* **What is required**:
The line with "Where should I click to: Pick" marks where to begin; print it and all lines after it in the material below exactly, skipping pictures.
= = = = = = =
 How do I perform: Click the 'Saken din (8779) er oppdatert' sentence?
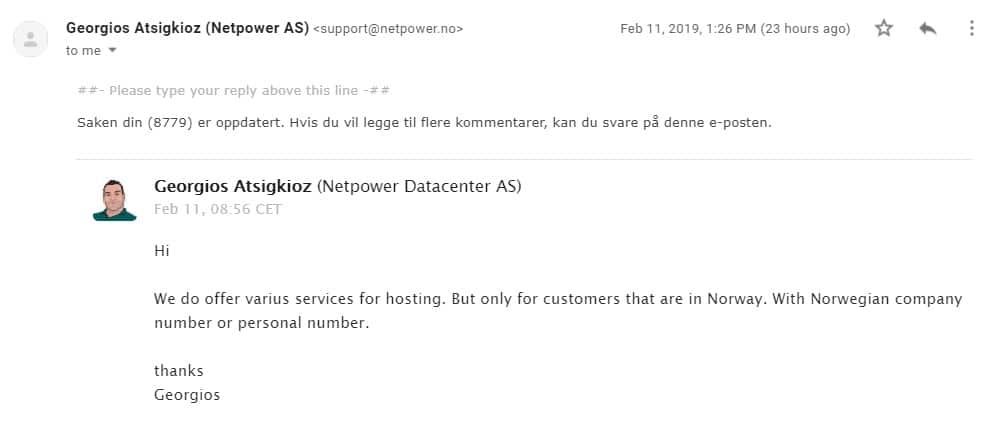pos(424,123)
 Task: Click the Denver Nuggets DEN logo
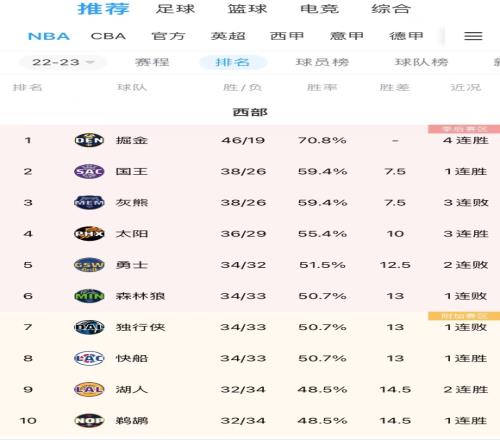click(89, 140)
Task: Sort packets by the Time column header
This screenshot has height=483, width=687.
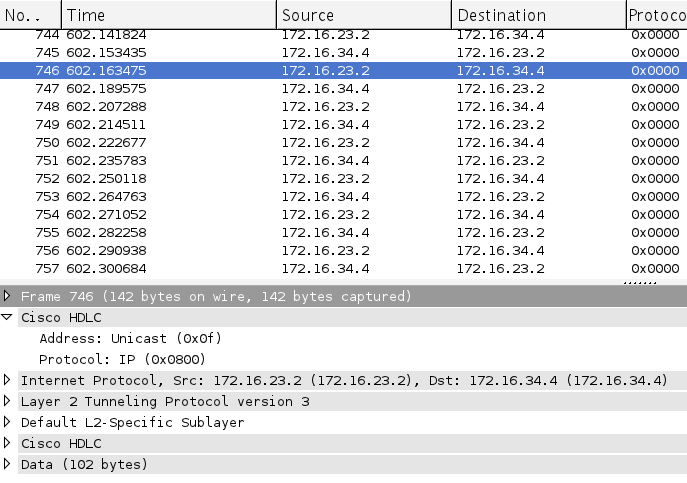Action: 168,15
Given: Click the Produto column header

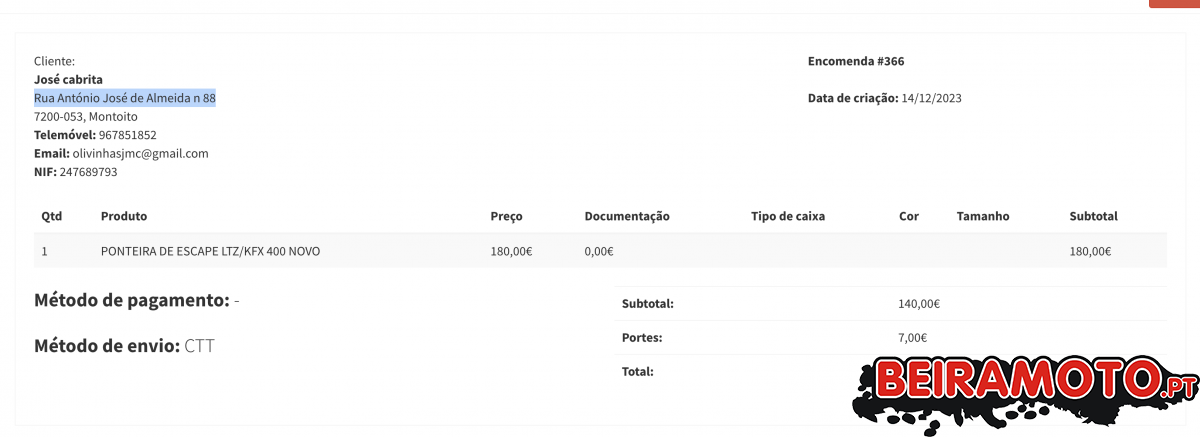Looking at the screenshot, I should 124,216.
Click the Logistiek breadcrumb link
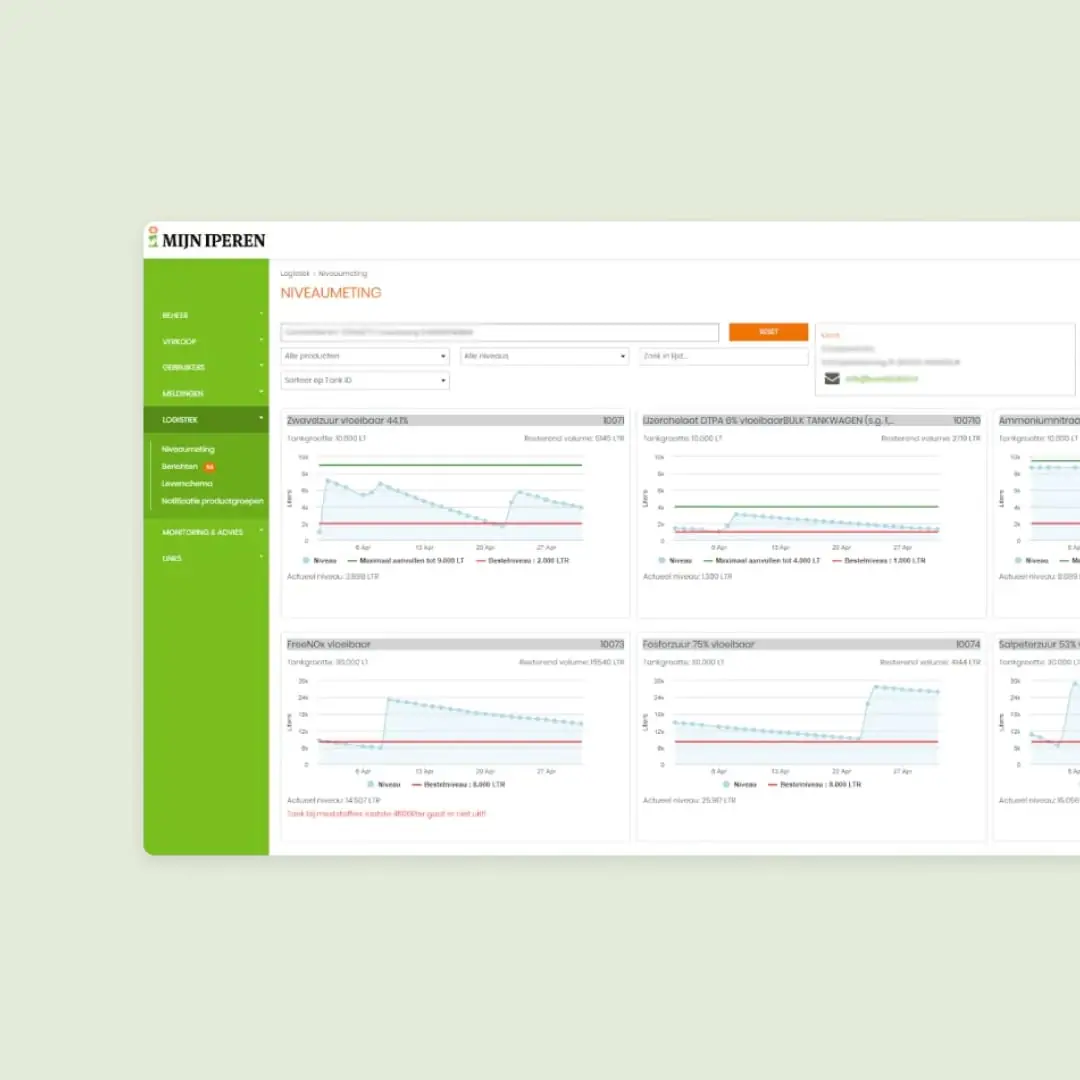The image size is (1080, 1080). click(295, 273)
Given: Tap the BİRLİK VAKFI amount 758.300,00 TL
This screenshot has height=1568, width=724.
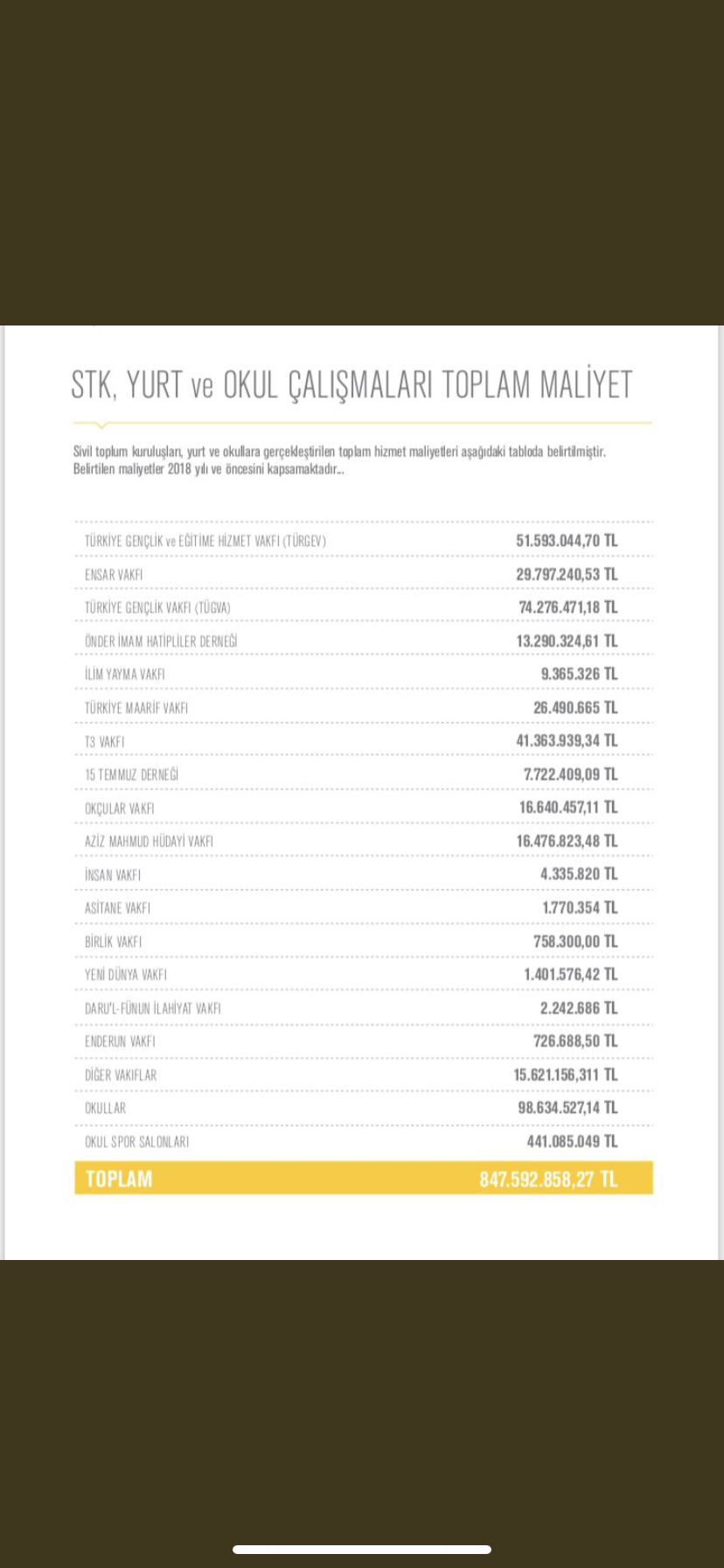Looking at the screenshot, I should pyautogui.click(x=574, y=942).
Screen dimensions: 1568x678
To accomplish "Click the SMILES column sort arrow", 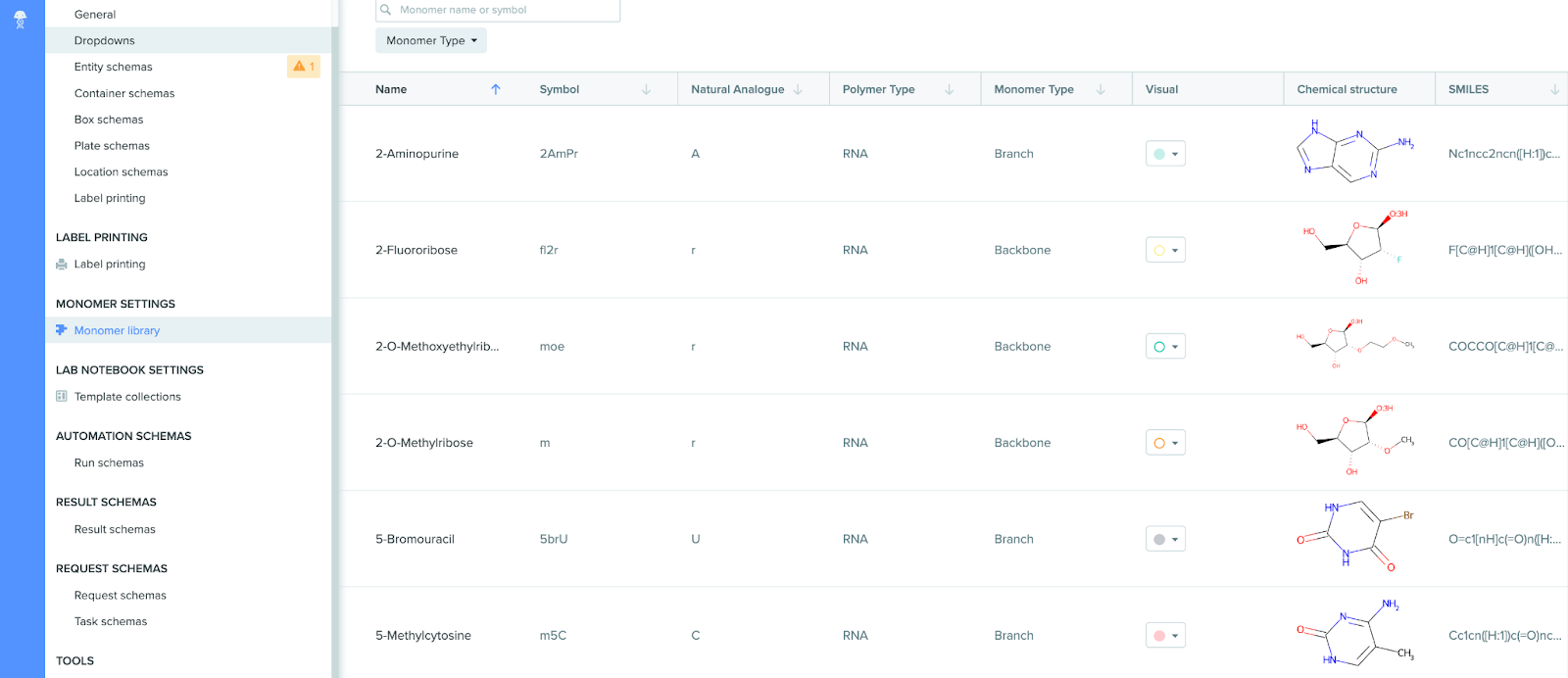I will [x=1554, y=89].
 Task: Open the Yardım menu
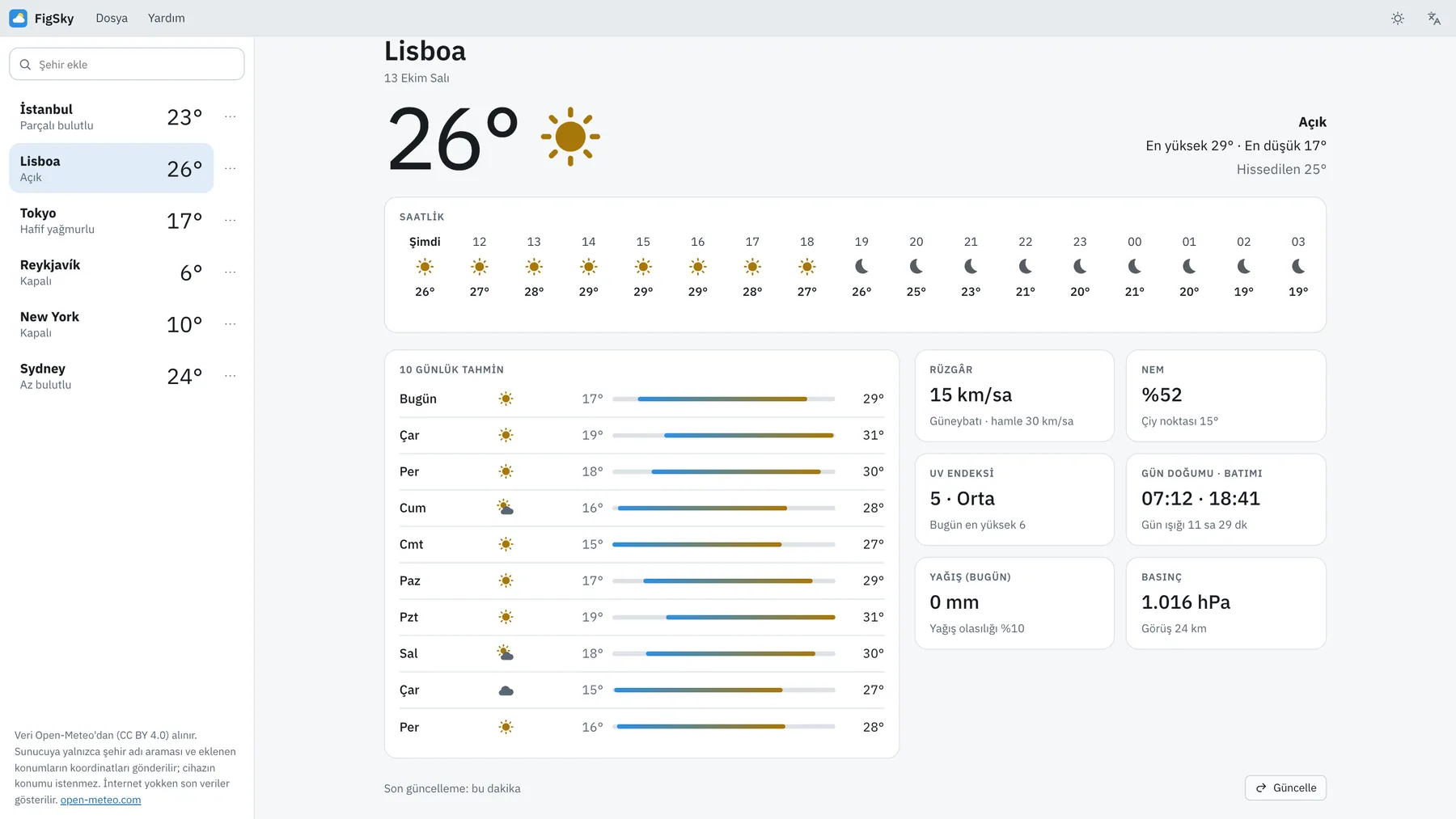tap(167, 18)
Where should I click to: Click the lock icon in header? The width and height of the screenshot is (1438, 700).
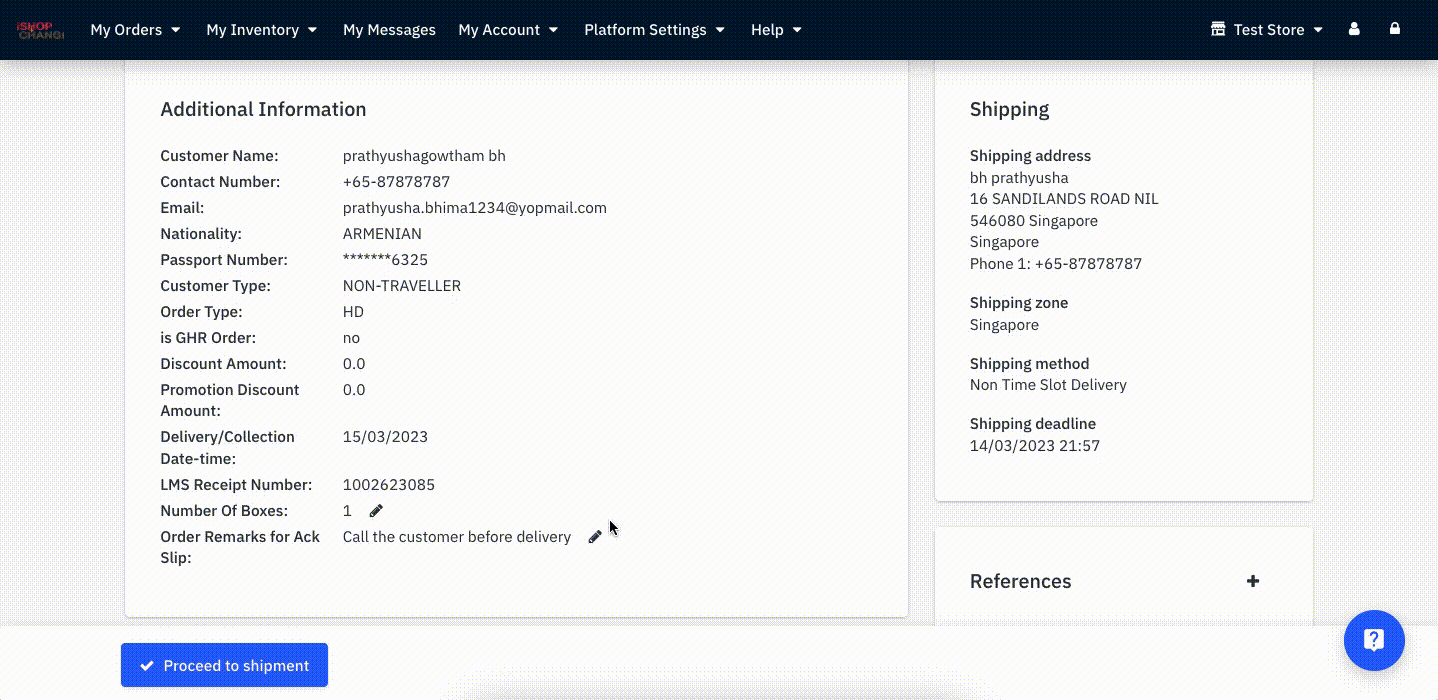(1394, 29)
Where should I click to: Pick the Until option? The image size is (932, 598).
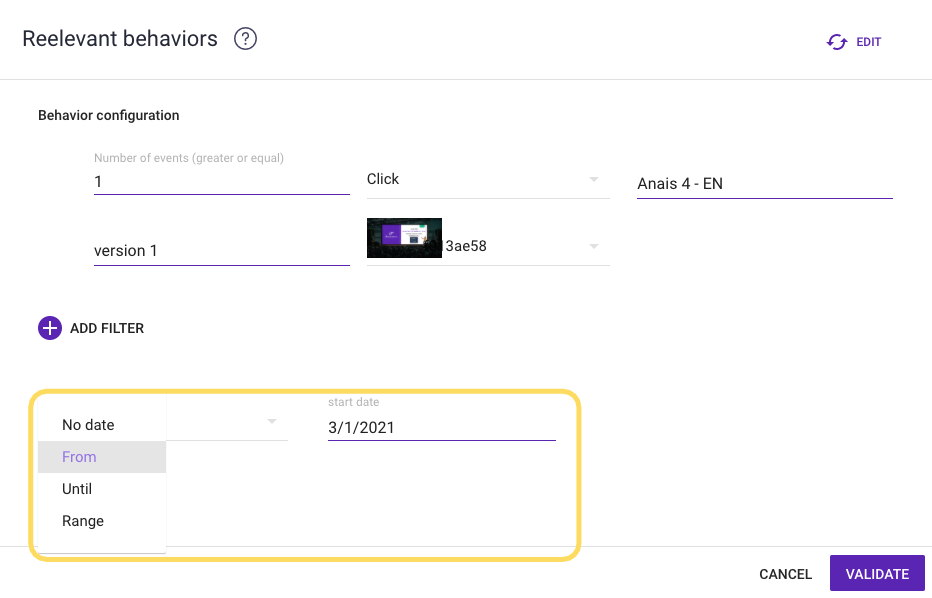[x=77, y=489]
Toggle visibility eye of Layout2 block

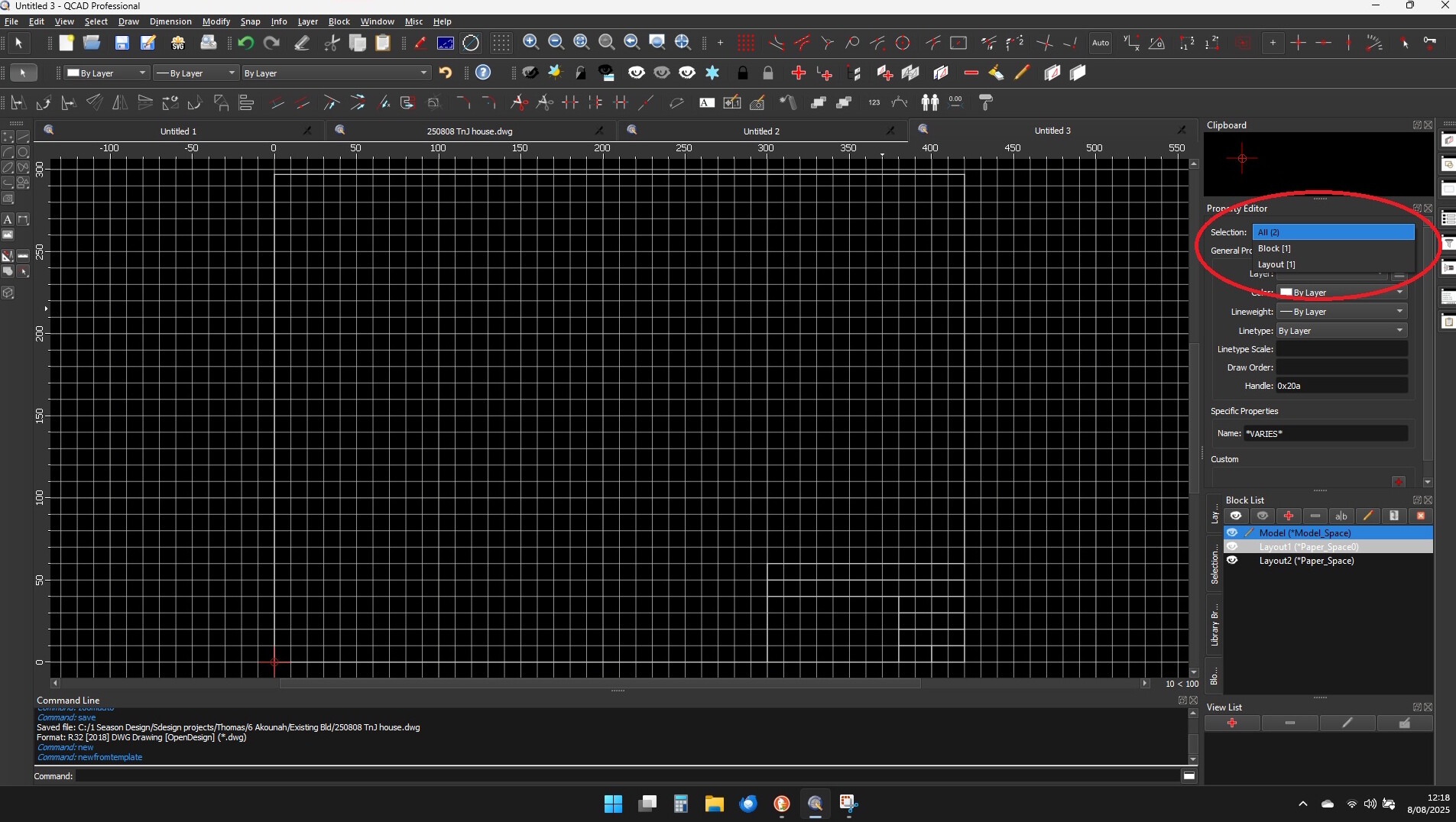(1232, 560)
= = = = = = =
* **Solution to the exercise**:
Where should I click to: Pick the Until option? The image size is (932, 598).
[x=77, y=489]
Toggle visibility eye of Layout2 block

(1232, 560)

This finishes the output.